• **TASK DESCRIPTION**:
Rewrite the lines below, replacing "Facebook icon" with "Google icon" and leaving everything else unchanged. Omit the pictures from your answer.
>>>>
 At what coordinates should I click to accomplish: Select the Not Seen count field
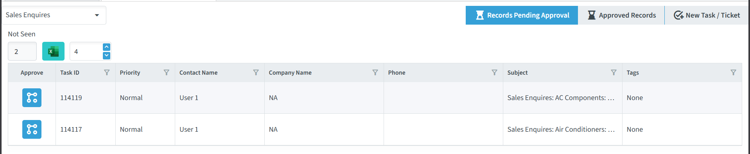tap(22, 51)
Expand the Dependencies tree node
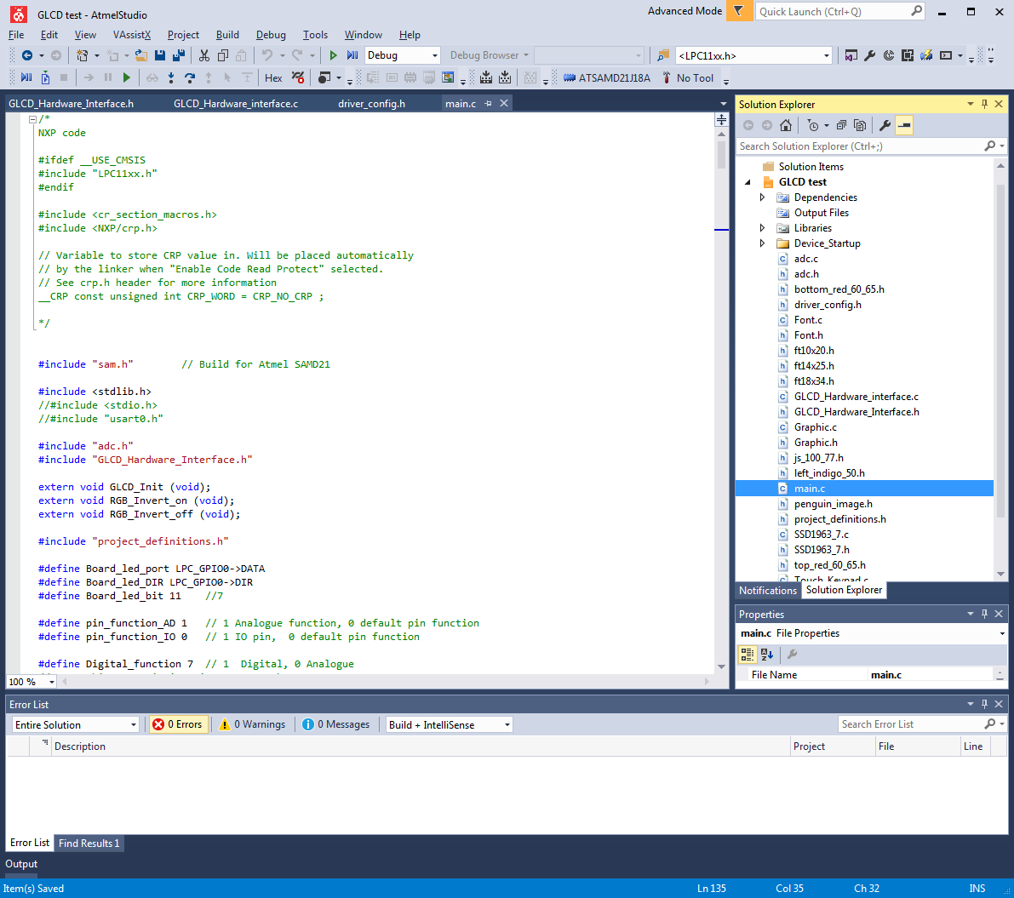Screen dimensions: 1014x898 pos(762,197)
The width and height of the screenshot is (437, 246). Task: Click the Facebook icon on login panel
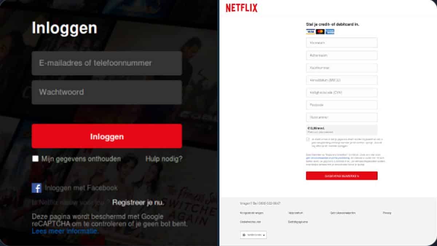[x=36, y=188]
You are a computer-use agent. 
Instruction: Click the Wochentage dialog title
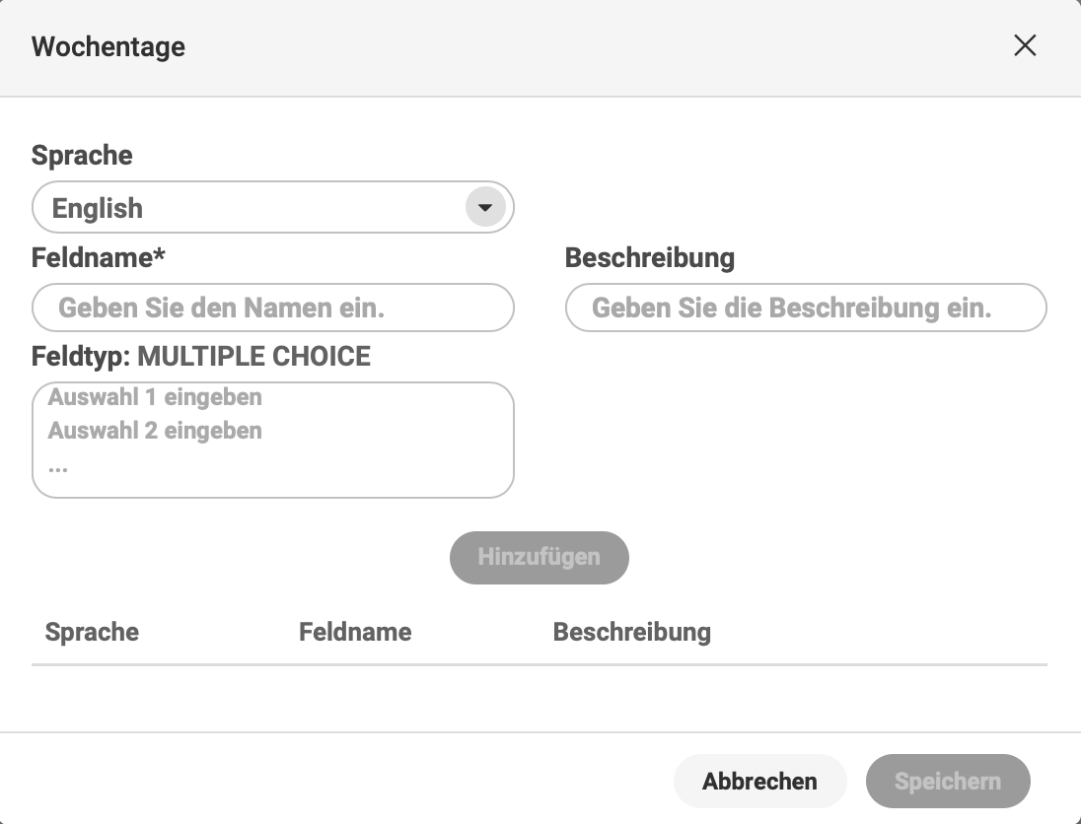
<<<<
• **FULL SOLUTION**:
 At what coordinates should I click to accomplish: Select the Not Seen count field
tap(22, 51)
Expand the Dependencies tree node
Screen dimensions: 1014x898 pos(762,197)
The width and height of the screenshot is (437, 246). Task: Click the Google icon on login panel
[x=36, y=188]
You are a computer-use agent. 
Instruction: Click the Wochentage dialog title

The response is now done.